Smalltalk › Squeak › Squeak - Dev

[squeak-dev] MethodDictionary implementation

_‹ Previous Topic Next Topic _›

Classic

List

Threaded

4 messages Options

Ralph Boland

[squeak-dev] MethodDictionary implementation

I have been looking at MethodDictionary.
It seems to have very little to do with Methods.
It seems to me that a better design would have been
to have a class VarDictionary which does not use
Associations (similar to MethodDictionary).
MethodDictionary would inherit from VarDictionary
and add the couple of additional methods it needs.
VarDictionary would then be available for others to use.
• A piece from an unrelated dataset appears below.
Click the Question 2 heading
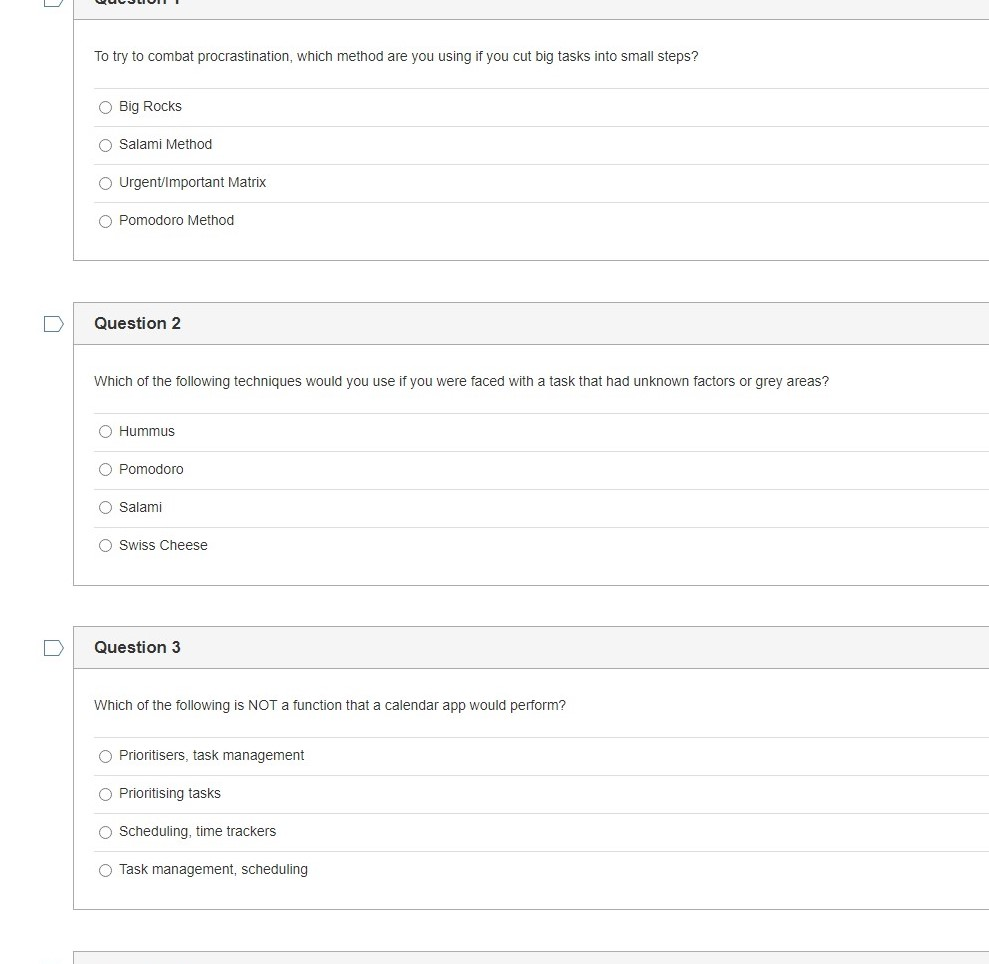137,323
Better still would be to have MethodDictionary not
be a variable class at all but simply use an additional
variable "values". Again MethodDictionary should
really inherit from a class that provides this service.
I would use this service in my own code.

Ralph Boland

Igor Stasenko

Re: [squeak-dev] MethodDictionary implementation

2009/7/20 Ralph Boland <[hidden email]>:

> I have been looking at MethodDictionary.
> It seems to have very little to do with Methods.
> It seems to me that a better design would have been
> to have a class VarDictionary which does not use
> Associations (similar to MethodDictionary).
> MethodDictionary would inherit from VarDictionary
> and add the couple of additional methods it needs.
> VarDictionary would then be available for others to use.
>
> Better still would be to have MethodDictionary not
> be a variable class at all but simply use an additional
> variable "values". Again MethodDictionary should
> really inherit from a class that provides this service.
> I would use this service in my own code.
>

This will increase a method lookup times & lengthen the path for
accessing the methods by VM.
Don't forget, that MethodDictionary having such special format only
because to satisfy VM.

> Ralph Boland
>
>

--
Best regards,
Igor Stasenko AKA sig.

Eliot Miranda-2

Re: [squeak-dev] MethodDictionary implementation

In reply to this post by Ralph Boland

Hi Ralph,

On Sun, Jul 19, 2009 at 10:17 PM, Ralph Boland <[hidden email]> wrote:

I have been looking at MethodDictionary.
It seems to have very little to do with Methods.
It seems to me that a better design would have been
to have a class VarDictionary which does not use
Associations (similar to MethodDictionary).
MethodDictionary would inherit from VarDictionary
and add the couple of additional methods it needs.
VarDictionary would then be available for others to use.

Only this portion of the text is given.